Society needs the rescue of human and civic values.

Nenín is a privileged octogenarian. He does not accept being far from the classroom and confesses that as long as he has strength, is lucid, and with all his knowledge of Mathematics alive, he will fight to be hired, especially now that teachers are needed in that discipline and retirement is not enough.

And there you see him get up early, with his usual elegance, to be in the morning and meet the class schedule at the Vicente Garcia elementary school, where he works at the other end of this city and more than two kilometers from home. That is why she is happy.

However, "that daily walk around town has me worried," he says to this reporter with the deep regret of blunt truths that are carried inside and today shakes most of our elders, if not all, unstoppable in defending the values they carry and taught us, which seems we did not learn well.

The truth is that he does not accept that citizen respect is a drawing, solidarity is a copy and the wolf of man is a certainty. He says, then, that many times he saw in danger his entrance to the school on time because "empty cars pass by the bus stop and continue, even if you signal them. They only stop if there are inspectors. Tolerance and courtesy, that education to serve us as human beings, is rarely seen. And don't even think of scolding, advising, or alerting a stranger to danger, and if it's a child or young person, even more so. With good luck the least they do is look at you as if you were crazy, they even do it with contempt..."

Nenín's righteous concerns overfly his possible ethical rigidity and reach, in dissimilar ways, a social thought that endures and resists seeing as normal what is not. Or, in the best of cases, he does not accept to live with certain excesses that some justify, although they do not applaud them, because these are hard times and economic crises generate instability of all kinds, such as those related to individual and collective behavior.

At this point of his reflections, I recall confessions and laments of people who are victims of verbal abuse, an acid bad luck that proliferates in public, private, and state service establishments, for the simple fact of assuming their rights now of acquiring a product, claiming a price, requesting information, demanding to be treated as it should be.
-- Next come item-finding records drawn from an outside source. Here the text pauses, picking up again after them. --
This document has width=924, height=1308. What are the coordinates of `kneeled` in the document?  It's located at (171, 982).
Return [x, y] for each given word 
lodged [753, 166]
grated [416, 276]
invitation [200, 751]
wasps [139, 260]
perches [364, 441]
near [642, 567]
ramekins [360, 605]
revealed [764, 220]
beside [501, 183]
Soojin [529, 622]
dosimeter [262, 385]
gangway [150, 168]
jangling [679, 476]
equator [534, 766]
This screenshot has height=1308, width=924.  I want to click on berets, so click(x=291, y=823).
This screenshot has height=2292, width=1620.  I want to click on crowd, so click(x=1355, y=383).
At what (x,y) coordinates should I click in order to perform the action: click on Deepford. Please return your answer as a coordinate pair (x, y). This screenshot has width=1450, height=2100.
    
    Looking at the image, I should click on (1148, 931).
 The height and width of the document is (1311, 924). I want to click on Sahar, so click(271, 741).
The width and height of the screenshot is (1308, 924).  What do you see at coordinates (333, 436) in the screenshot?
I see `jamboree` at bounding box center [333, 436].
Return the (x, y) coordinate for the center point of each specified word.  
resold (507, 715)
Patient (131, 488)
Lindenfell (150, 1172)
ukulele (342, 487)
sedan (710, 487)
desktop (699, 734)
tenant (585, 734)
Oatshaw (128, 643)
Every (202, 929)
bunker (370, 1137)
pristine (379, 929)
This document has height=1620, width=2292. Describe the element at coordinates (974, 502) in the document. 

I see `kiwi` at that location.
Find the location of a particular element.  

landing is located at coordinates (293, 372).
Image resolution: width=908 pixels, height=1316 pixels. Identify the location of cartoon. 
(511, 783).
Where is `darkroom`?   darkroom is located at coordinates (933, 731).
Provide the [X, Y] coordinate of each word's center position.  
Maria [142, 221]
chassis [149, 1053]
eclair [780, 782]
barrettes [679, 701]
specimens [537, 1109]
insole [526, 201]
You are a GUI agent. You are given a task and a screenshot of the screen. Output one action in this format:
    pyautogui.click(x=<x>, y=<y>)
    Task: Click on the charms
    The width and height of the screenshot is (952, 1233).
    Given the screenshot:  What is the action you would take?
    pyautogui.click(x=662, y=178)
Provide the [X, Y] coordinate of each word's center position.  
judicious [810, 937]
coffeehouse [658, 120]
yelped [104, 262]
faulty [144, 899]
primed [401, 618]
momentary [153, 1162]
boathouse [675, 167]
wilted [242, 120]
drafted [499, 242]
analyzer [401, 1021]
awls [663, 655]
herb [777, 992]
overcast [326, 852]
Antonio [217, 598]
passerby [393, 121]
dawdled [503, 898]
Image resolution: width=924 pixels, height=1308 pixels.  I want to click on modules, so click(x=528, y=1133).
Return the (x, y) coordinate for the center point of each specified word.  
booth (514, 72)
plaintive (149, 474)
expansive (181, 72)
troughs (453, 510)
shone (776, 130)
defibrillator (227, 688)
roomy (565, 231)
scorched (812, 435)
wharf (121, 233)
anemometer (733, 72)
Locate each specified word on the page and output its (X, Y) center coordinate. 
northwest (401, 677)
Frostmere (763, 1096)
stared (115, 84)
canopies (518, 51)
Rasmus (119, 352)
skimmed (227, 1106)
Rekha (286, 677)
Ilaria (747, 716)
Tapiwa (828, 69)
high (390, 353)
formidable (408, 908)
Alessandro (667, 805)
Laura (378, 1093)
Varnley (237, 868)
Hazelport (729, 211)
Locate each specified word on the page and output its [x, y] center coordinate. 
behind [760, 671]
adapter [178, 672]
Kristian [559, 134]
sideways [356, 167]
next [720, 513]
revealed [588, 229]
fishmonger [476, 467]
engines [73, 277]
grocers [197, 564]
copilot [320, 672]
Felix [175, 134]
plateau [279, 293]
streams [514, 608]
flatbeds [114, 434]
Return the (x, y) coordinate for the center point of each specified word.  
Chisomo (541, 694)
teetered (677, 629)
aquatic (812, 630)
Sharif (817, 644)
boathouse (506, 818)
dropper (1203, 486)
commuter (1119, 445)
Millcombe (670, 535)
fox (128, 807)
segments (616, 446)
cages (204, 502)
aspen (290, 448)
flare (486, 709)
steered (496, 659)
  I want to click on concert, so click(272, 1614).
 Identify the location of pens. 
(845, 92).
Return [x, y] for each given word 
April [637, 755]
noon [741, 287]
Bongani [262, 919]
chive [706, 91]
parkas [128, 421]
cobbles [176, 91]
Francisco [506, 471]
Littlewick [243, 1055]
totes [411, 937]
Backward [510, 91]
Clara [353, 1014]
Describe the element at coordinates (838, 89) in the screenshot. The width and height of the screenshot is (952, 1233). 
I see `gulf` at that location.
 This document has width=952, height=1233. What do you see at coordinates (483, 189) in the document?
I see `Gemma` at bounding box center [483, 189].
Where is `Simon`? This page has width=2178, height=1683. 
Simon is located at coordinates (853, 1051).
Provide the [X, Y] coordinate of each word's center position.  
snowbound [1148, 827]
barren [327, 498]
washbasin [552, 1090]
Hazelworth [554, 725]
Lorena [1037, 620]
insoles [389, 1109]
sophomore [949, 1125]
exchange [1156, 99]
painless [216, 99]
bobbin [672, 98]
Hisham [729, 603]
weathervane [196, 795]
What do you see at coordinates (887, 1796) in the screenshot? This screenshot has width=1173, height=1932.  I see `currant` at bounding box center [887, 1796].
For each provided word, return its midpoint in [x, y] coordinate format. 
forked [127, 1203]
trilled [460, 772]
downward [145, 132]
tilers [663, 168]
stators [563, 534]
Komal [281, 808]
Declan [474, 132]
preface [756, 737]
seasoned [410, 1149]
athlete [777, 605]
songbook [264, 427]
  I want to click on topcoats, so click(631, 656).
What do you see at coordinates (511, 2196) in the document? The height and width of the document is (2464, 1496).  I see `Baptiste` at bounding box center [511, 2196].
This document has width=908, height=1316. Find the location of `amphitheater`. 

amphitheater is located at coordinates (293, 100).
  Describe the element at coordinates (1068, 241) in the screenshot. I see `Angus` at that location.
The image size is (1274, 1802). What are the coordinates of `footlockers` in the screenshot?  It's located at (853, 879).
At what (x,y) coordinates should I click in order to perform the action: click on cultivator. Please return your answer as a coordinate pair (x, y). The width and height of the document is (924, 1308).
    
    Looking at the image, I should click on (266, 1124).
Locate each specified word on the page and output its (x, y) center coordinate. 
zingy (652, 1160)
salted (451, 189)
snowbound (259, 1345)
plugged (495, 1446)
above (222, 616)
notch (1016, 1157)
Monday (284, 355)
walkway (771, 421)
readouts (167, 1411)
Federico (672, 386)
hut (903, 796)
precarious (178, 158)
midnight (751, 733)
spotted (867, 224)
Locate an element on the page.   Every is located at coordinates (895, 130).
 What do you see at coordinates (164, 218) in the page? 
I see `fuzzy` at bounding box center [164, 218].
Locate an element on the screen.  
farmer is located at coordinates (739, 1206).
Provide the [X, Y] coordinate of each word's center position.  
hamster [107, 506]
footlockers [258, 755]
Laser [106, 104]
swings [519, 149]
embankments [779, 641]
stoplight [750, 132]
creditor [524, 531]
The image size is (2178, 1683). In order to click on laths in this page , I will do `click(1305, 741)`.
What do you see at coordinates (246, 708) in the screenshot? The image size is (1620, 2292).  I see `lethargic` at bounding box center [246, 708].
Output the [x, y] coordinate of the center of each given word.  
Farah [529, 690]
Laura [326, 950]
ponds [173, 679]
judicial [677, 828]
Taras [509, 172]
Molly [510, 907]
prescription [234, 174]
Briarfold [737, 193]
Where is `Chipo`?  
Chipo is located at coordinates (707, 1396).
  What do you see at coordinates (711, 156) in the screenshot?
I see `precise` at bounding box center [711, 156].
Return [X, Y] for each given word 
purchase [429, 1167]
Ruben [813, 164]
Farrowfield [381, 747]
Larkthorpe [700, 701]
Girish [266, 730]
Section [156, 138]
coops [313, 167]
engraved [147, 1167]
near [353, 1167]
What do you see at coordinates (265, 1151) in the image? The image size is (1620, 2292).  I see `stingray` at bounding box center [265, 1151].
Or the aggressiveness that swarms in the environment and multiplies in the communities, queues, warehouses, buses, bus stops, and inter-municipal collection points. Neighbors of years, with debts of mutual gratitude, fight even for the unforeseen spill of a little water. Apologies without fuss, offenses, and fists are practically non-existent.

There is public irritability, no doubt. It may be a logical consequence of the post-COVID-19 stress, exacerbated by the economic reordering and the objective daily reality of "no hay". When what we need appears, there is not enough money to buy it because of the exorbitant prices. And vice versa. If there are "coins", stretching them and finding what we lack is another titanic path to bring home the indispensable minimum.

And does this give license to someone to hurt us, even with bladed weapons? If this crisis lasts, will we eat each other with impunity? Old Nenín's musings contain many diverse questions. However, the problem is not to question, endure or adapt to living in a common space devoid of good manners, and moderation, and in permanent mockery of the moral ethical precepts that govern the conduct of collective coexistence.

This social violence must be stopped. We will have to think of a new decree as a matter of urgency. If we are fine for stepping on the lawn, it is worth teaching for disrespectful acts. Or it could be a job offer to help reduce the number of unemployed and interrupted workers. Governments should write it down in their agendas because I am clear about one thing: by hook or by crook we have to cut the indecency that grows and blurs Cuba. Nenín is right to be very worried.